Les réseaux de passeurs - un business lucratif (trois à six milliards d’euros en 2015 selon Frontex) - se confondent avec ceux des trafics illicites vers le continent européen. Les pays du Sahel deviennent des pays de transit : Agadès (Niger) est devenu un important hub de migration.
L’offre reflète une demande : les Africains sont de plus en plus nombreux à disposer des fonds nécessaires pour entreprendre le voyage hors du continent. C’est d’ailleurs pour cela que le mantra de "l’aide au développement" comme solution au problème de l’émigration n’est pas une réponse adéquate à court terme : dès lors qu’il conduit à un accroissement du revenu par habitant, il favorise plus qu’il ne décourage l’émigration dans un pays lointain. La moitié des Africains émigrant hors du continent dispose d’ailleurs d’un emploi. Ce n’est qu’à long terme, lorsqu’un pays atteint un certain niveau de revenu par habitant (de l’ordre de 6 000 à 8 000 dollars par an), que la courbe s’inverse. Sans compter que la relation de causalité existe aussi dans l’autre sens : l’émigration peut contribuer au développement via les transferts de fonds vers les pays d’origine. Emmanuel Macron n’est donc guère inspiré lorsqu’il fait de l’émigration "un signal d’échec de nos politiques d’aide publique au développement".
Or, ce flux est amené à grossir car le dividende (ou "bonus") démographique n’existe quasiment pas en Afrique subsaharienne. Cette notion reflète l’avantage potentiel dont dispose une population jeune et en croissance, dès lors que les infrastructures politiques et économiques le permettent. Mais la baisse de la fécondité est trop lente, et les perspectives de croissance de l’emploi trop modestes, pour qu’il se manifeste sur l’ensemble du continent. Le dividende ne contribuerait ainsi qu’à hauteur de 10 à 15 % de la croissance du PIB africain d’ici 2030. Il est peu probable que la croissance économique suffira à absorber les cohortes de jeunes en âge de travailler qui vont se présenter sur le marché. On a estimé qu’il faudrait créer 20 à 30 millions d’emplois nouveaux d’ici 2030 pour accompagner la croissance démographique du continent - un objectif qui semble hors de portée. À l’horizon 2040, le déficit d’emplois serait de l’ordre de 50 millions.

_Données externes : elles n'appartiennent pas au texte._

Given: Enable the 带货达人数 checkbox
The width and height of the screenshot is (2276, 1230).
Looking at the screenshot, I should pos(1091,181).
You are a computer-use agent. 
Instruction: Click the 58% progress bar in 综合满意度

Et c’est naturellement sans compter l’impact des conflits internes et de la répression, sur un continent dont le développement démocratique est encore insuffisant.
Les chiffres délirants de La Ruée vers l’Europe
Faut-il alors craindre une véritable "ruée vers l’Europe" dans les décennies qui viennent ? L’ouvrage éponyme de Stephen Smith (2018) a eu un large retentissement - et le mérite de porter ainsi ce sujet sur la place publique. Il sert de référence dans le débat public français.

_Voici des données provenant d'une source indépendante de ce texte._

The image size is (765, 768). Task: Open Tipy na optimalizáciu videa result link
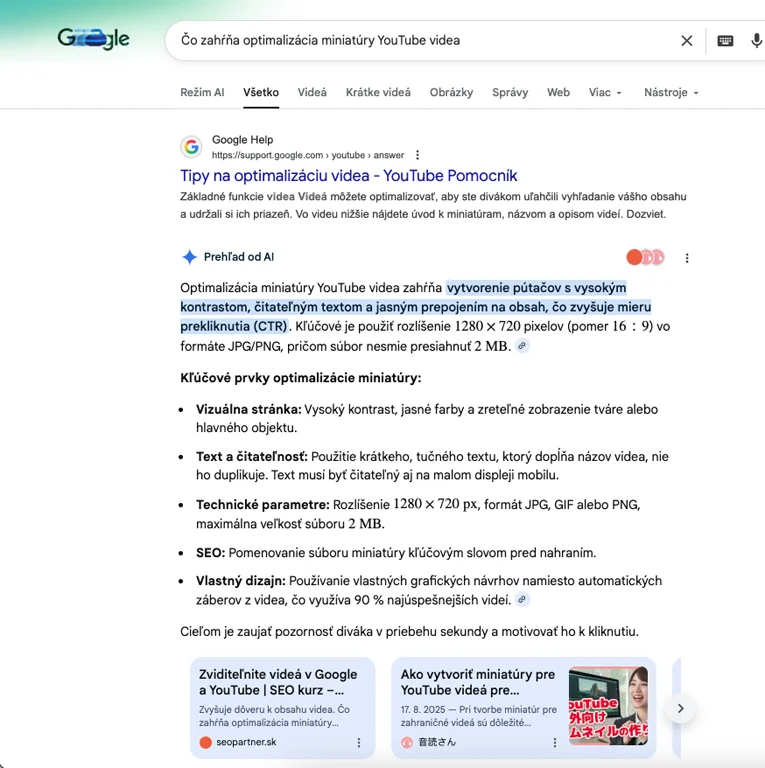(x=348, y=176)

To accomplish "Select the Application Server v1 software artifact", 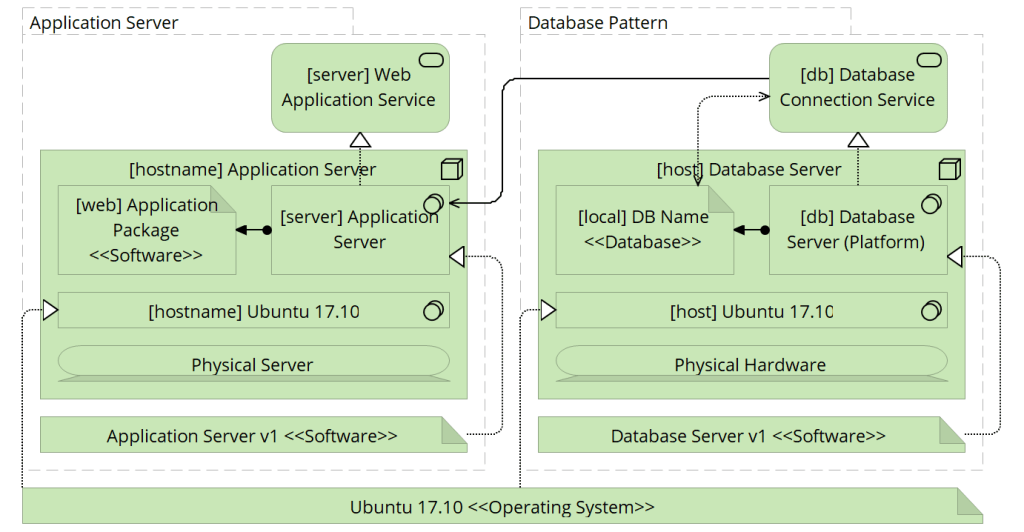I will [x=252, y=436].
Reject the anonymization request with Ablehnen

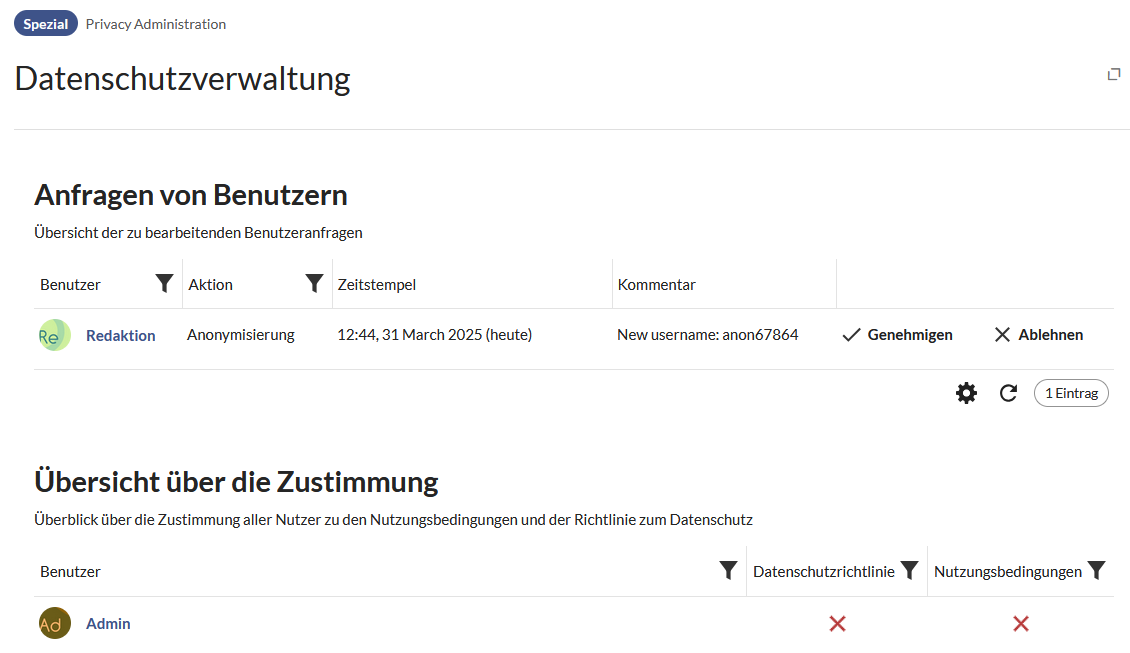click(1038, 334)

L’ouvrage suggère que les conditions sont désormais réunies sur le continent pour un accroissement significatif des flux du Sud au Nord : "l’Afrique émergente est sur le point de subir cet effet d’échelle : hier dépourvues des moyens pour émigrer, ses masses sur le seuil de la prospérité se mettent aujourd’hui en route vers le ‘paradis’ européen" (p. 149).
Ce raisonnement, on l’a vu, est juste. Là où le bât blesse, c’est que Smith entrevoit l’émigration africaine comme un phénomène qui sera comparable à celle des Européens par le passé, et surtout à celle des Mexicains au 20ème siècle, avec une même ampleur.

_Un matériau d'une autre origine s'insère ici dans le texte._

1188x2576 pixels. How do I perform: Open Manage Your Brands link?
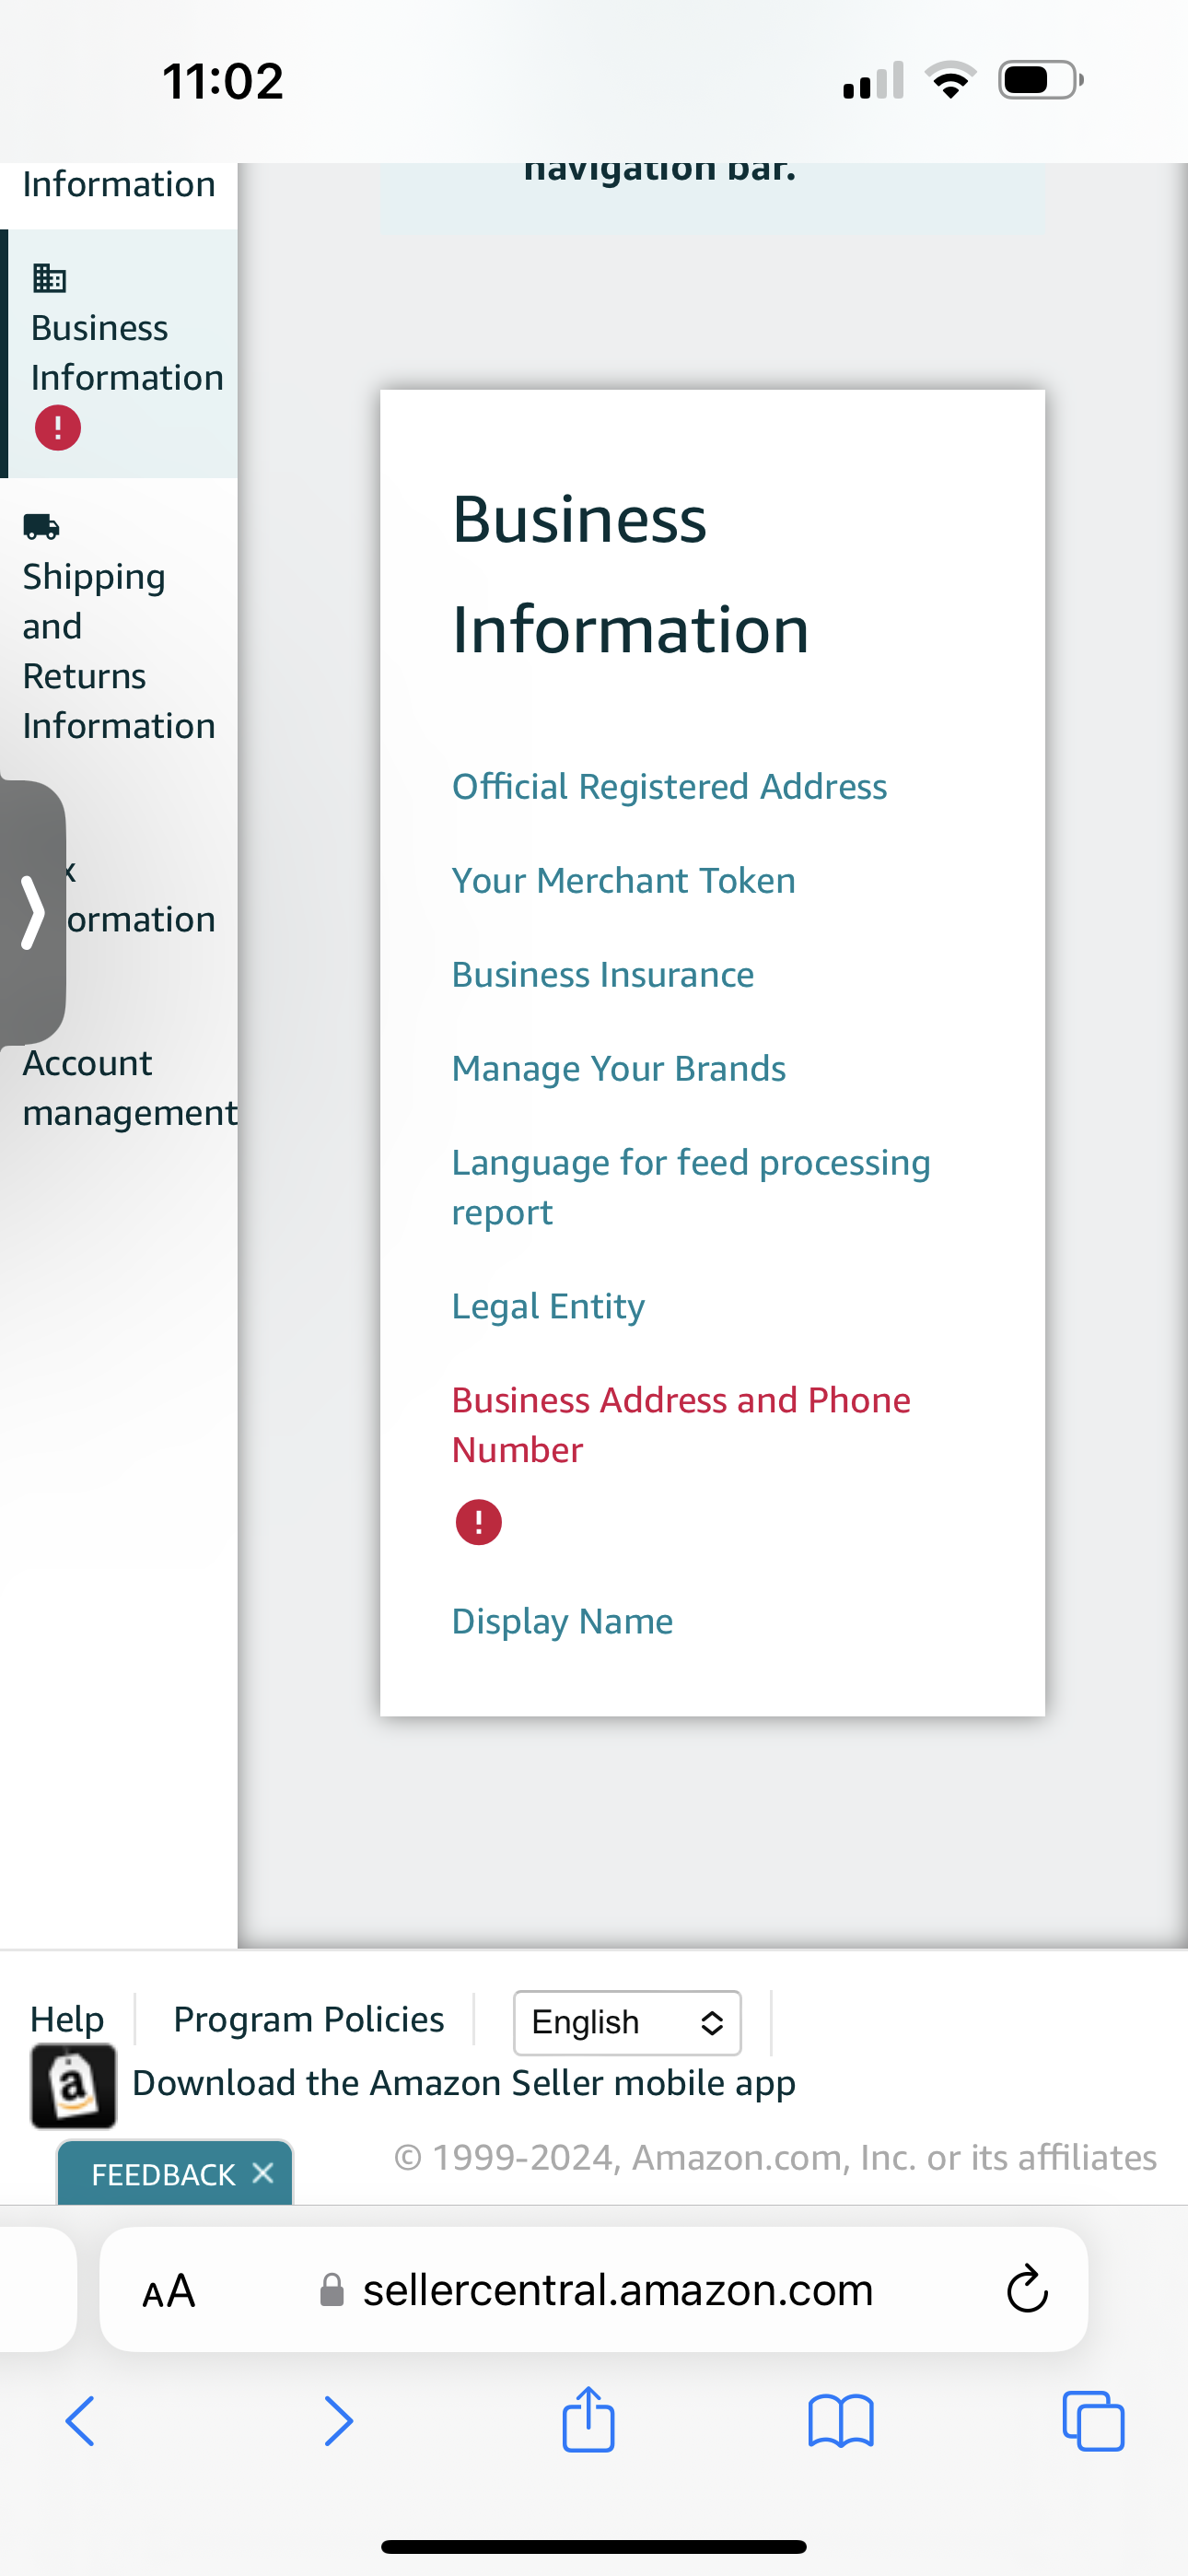618,1068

De telles analogies sont dénuées de sens. Comment imaginer que l’Europe soit pour l’Afrique ce que furent l’Amérique du Nord et l’Océanie pour elle-même ? Ces vastes territoires étaient ouverts à l’immigration (l’opposition des populations indigènes mise à part) et les flux concernés étaient relativement peu importants. Non seulement la Méditerranée n’est pas le Rio Grande mais surtout, si l’Europe a un "Mexique", ce n’est pas tant l’Afrique subsaharienne que le Maghreb. Prendre l’exemple nord-américain suppose en outre que l’Afrique "rattraperait la moitié de l’échelle de développement" dans les années qui viennent. Oui, l’Afrique va continuer à se développer - mais certainement pas aussi rapidement.